> _What the task asks_: Reproduce the opening lines of the records exactly, please, stopping after the line that contains "Reload the page".

> _Data for this task_:
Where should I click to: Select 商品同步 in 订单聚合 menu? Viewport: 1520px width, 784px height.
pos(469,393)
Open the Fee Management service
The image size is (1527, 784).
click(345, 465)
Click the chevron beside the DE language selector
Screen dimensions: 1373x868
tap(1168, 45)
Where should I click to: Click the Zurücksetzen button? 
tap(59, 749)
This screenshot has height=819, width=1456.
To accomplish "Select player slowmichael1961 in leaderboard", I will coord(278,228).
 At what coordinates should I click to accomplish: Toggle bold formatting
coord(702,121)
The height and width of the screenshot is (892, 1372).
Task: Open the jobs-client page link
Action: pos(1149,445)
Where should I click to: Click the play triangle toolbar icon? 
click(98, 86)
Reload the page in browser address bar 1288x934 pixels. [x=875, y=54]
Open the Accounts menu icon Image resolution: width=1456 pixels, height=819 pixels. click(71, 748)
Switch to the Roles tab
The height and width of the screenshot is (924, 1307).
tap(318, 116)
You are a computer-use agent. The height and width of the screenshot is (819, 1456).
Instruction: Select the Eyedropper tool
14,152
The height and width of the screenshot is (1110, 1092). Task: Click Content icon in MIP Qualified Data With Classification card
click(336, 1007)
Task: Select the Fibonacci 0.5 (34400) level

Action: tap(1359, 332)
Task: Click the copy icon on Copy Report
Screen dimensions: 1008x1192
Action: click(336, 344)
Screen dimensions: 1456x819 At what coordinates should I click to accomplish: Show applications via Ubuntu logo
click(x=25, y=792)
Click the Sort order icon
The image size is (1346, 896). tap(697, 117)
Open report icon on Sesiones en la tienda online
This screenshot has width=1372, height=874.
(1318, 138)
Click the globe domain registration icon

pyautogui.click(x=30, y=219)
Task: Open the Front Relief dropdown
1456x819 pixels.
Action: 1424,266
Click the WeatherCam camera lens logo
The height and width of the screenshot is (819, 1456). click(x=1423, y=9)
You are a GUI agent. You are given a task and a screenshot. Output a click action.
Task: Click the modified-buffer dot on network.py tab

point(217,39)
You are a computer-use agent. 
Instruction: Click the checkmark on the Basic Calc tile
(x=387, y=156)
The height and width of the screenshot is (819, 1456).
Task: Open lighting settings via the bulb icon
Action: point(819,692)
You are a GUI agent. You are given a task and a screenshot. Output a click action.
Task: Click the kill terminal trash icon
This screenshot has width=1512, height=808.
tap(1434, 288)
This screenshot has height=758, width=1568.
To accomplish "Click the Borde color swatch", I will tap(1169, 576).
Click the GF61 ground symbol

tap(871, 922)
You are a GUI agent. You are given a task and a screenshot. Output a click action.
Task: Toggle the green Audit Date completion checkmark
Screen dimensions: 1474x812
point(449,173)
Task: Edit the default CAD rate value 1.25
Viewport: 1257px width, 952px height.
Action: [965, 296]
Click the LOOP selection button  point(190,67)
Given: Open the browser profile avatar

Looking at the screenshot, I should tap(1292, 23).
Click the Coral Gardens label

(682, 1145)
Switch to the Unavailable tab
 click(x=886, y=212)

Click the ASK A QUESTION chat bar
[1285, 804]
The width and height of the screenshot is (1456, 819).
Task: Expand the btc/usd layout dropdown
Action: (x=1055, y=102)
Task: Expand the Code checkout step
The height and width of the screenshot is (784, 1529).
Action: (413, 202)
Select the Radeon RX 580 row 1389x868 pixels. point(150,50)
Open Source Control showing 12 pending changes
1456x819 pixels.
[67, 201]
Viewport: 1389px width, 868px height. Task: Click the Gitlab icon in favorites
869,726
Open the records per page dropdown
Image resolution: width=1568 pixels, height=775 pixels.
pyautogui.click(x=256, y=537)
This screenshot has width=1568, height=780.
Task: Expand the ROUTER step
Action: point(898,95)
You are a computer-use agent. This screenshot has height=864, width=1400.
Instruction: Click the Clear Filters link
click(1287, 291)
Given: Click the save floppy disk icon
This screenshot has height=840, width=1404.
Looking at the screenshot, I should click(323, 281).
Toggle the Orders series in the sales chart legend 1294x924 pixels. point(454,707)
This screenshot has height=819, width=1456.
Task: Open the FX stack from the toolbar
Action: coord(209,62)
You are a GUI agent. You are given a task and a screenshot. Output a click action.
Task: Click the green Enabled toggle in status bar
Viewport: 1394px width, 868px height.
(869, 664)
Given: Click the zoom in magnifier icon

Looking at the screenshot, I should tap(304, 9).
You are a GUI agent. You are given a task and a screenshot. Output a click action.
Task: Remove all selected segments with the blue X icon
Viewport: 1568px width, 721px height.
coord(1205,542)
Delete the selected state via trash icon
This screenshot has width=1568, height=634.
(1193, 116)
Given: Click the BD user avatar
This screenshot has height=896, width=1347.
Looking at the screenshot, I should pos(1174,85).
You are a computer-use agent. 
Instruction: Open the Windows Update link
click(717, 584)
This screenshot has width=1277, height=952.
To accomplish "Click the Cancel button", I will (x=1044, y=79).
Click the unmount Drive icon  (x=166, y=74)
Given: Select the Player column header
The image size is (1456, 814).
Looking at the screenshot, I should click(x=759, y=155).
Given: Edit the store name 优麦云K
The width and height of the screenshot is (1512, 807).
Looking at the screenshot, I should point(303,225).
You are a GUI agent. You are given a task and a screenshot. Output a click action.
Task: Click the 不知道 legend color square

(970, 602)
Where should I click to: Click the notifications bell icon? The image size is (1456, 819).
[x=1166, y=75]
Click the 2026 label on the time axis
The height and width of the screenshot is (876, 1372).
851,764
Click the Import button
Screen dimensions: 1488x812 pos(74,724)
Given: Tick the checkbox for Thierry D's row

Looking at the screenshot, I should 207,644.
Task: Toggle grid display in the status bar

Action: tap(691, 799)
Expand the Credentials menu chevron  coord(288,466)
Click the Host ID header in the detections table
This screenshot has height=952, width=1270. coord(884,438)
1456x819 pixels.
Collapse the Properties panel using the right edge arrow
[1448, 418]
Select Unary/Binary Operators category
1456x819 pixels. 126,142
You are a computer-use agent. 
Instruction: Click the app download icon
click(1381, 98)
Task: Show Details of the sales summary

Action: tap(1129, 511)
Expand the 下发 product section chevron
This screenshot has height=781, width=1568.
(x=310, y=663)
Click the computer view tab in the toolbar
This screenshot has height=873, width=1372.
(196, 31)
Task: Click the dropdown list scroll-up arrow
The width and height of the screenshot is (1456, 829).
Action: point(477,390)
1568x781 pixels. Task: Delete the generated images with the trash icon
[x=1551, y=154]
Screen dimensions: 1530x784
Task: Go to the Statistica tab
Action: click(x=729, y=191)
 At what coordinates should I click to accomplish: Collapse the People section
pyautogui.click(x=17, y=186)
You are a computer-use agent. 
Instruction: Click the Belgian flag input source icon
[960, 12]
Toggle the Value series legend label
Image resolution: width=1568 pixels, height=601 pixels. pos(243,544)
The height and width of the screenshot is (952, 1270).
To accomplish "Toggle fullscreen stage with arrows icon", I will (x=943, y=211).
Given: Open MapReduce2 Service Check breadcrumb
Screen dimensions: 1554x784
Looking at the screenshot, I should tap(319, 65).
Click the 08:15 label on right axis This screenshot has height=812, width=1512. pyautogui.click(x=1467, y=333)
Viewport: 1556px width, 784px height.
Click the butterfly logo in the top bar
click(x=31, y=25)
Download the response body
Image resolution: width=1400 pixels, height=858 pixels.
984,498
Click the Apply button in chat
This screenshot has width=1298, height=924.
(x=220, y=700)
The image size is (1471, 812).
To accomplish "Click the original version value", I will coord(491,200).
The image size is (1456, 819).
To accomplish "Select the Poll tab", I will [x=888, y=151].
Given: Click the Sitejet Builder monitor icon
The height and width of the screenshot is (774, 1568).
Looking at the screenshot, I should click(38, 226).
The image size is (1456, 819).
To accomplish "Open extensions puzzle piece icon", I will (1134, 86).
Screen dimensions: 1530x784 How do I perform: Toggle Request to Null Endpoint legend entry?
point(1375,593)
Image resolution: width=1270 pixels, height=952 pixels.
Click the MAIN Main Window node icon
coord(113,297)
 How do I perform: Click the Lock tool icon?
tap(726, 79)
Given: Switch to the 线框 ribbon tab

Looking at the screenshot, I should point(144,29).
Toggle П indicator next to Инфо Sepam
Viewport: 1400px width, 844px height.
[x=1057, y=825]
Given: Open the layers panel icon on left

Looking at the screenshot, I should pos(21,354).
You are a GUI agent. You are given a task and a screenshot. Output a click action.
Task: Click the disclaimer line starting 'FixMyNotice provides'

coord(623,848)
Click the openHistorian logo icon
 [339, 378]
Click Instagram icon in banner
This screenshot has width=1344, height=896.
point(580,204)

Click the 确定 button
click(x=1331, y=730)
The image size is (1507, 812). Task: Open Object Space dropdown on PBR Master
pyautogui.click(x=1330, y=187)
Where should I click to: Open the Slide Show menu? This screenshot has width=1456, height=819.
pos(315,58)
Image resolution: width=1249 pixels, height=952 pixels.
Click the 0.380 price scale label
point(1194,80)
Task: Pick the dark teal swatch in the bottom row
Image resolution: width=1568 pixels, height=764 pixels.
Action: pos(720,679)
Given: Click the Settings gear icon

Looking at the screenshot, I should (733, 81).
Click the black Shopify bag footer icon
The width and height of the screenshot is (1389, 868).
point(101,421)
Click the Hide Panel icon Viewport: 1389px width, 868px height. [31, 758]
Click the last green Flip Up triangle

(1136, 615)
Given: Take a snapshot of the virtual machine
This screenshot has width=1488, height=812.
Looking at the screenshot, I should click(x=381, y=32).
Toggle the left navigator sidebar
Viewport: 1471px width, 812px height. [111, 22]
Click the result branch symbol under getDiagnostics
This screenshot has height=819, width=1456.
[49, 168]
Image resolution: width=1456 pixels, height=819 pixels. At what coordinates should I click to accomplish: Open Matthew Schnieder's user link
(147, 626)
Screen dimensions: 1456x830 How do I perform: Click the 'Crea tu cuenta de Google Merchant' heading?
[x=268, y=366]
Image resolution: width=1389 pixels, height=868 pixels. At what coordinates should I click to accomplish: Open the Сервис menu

> _Finished exercise_:
Where should I click to: Select 商品同步 in 订单聚合 menu? Viewport: 1520px width, 784px height.
pos(469,393)
Open the Fee Management service
The image size is (1527, 784).
click(345, 465)
Click the chevron beside the DE language selector
Screen dimensions: 1373x868
tap(1168, 45)
Where should I click to: Click the Zurücksetzen button? 
tap(59, 749)
This screenshot has height=819, width=1456.
To accomplish "Select player slowmichael1961 in leaderboard", I will coord(278,228).
 At what coordinates should I click to accomplish: Toggle bold formatting
coord(702,121)
The height and width of the screenshot is (892, 1372).
Task: Open the jobs-client page link
Action: pos(1149,445)
Where should I click to: Click the play triangle toolbar icon? 
click(98, 86)
Reload the page in browser address bar 1288x934 pixels. [x=875, y=54]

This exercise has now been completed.